Dark social is the mode of communicating (mostly one to one, or one to many) using instant messages or other private channels of communication. As compared to regular social media content like that on Facebook and Twitter (that generates data which can be captured and analysed by marketers), content shared via dark social is challenging to track, slice and dice, or monitor.
With its jump in usage, marketers are increasingly seeking interest into the realms of dark social and how it can be utilised to gain richer insights into customers’ pain points or their buying behaviour. Google analytics marks this traffic as ‘direct’ traffic in the tool. Some examples of dark content sharing will be:
1. A wife sharing on SMS the movie she would like to watch at the theatre
2. A WhatsApp group sharing details about their favourite cricket team
3. An email to a group highlighting a social issue in the locality
Why is this needed?
Today content sharing and distribution don’t happen merely through links. There will be social platforms, influencer engagement, and email links through which a person can come to know about your brand. The massive proliferation of these ‘dark’ zones makes it necessary for a smart marketer to know what is going on in that zone. He will have to target the dark social for better reach and coverage of his marketing messages.

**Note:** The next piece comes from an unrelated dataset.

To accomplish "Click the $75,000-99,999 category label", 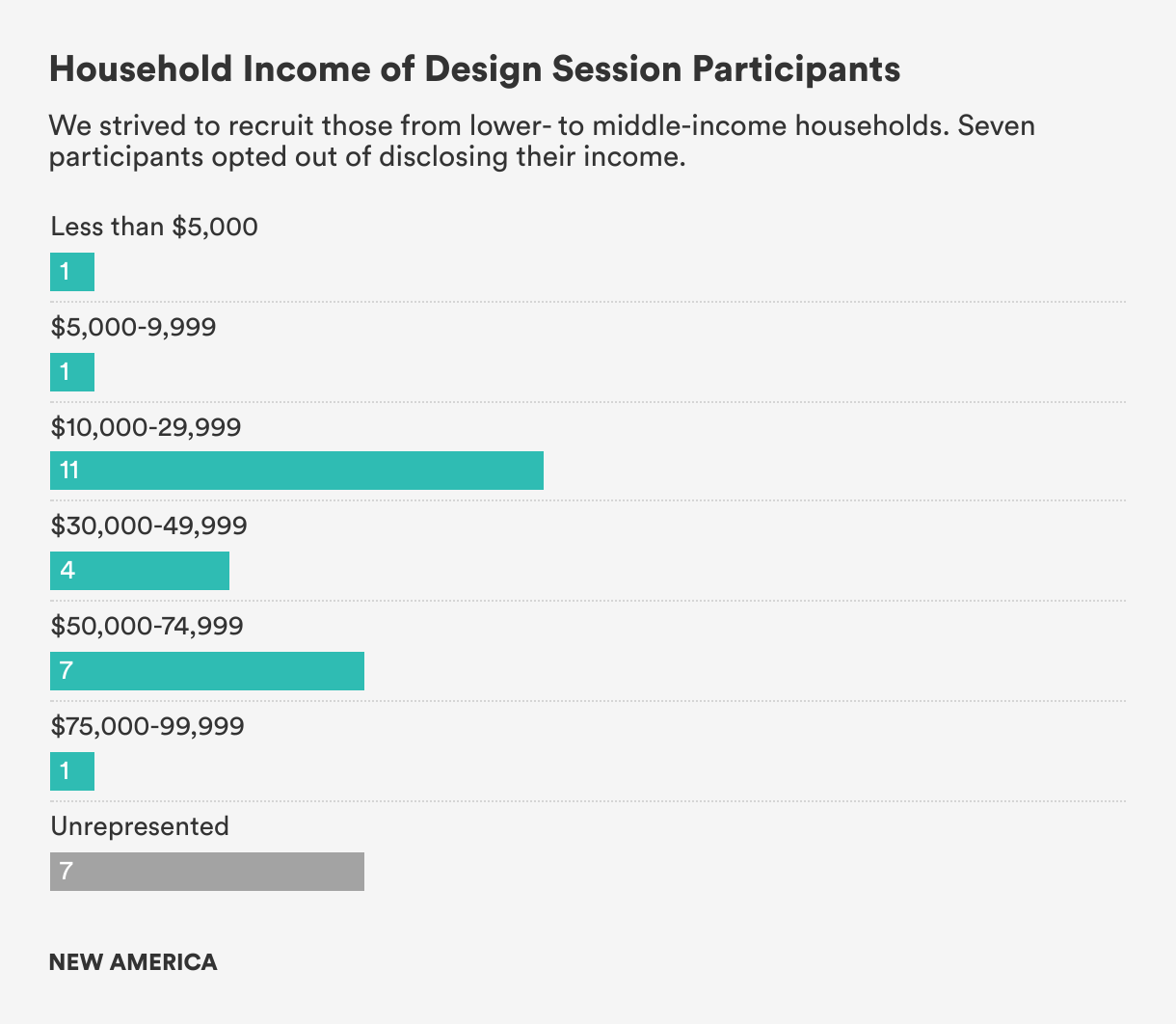I will [x=147, y=727].
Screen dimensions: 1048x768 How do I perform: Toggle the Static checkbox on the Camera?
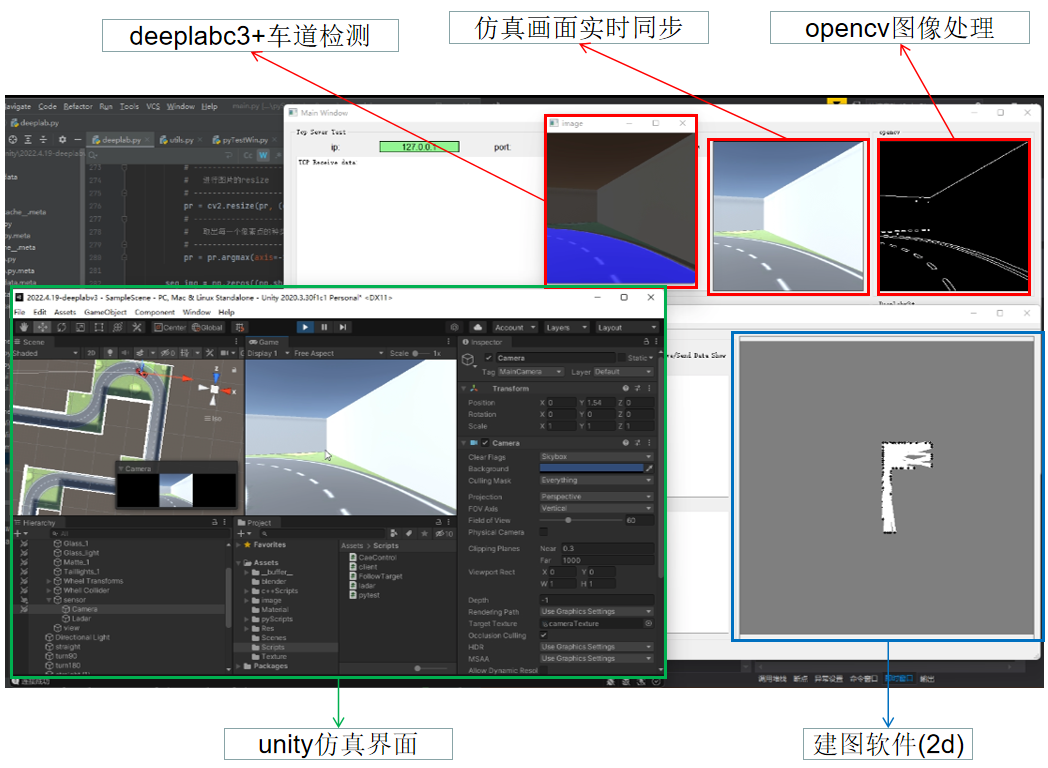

Activating dark social data as a part of your marketing campaign’s analytics stack will further accentuate your brand’s first party data assets. It can radically expand the measurability, tracking, and monitoring beyond the scope of what can be bought and sold on the commodified data marketplace.
What can be done to capture data from dark social?
As evident, the key difference between regular social and dark social is the challenge of collecting data in this ‘dark’ zone. Hence it is important for brands to see how they can invest in tools that can help them have a peek into the dark social. This will allow them to measure branded content’s sharing and use this data for designing targeted marketing campaigns for better efficiency.
The first step in this process is to add UTM parameters to the sharing buttons of your branded content. It looks something like this format – “&utm_source=sharebutton&utm_channel=linkedin”. But this will be a minor step forward as almost 70% of the social shares are done in the dark. We need to go beyond the regular identification of referrer to capture this. For instance, mobile apps will pass a unique identifier in the UserAgent field even if it doesn’t pass the referrer. An example will be the FBIOS identifier that is passed from Facebook UserAgent field for identifying the user accessing a particular piece of content from the Facebook mobile app.
To sign off
Remember that these measures will only track the sharing happening on social channels and will not capture relevant data from SMS, IM chats or emails. For this, you will need a more targeted approach that can monitor and analyse these unstructured and dark social data effectively.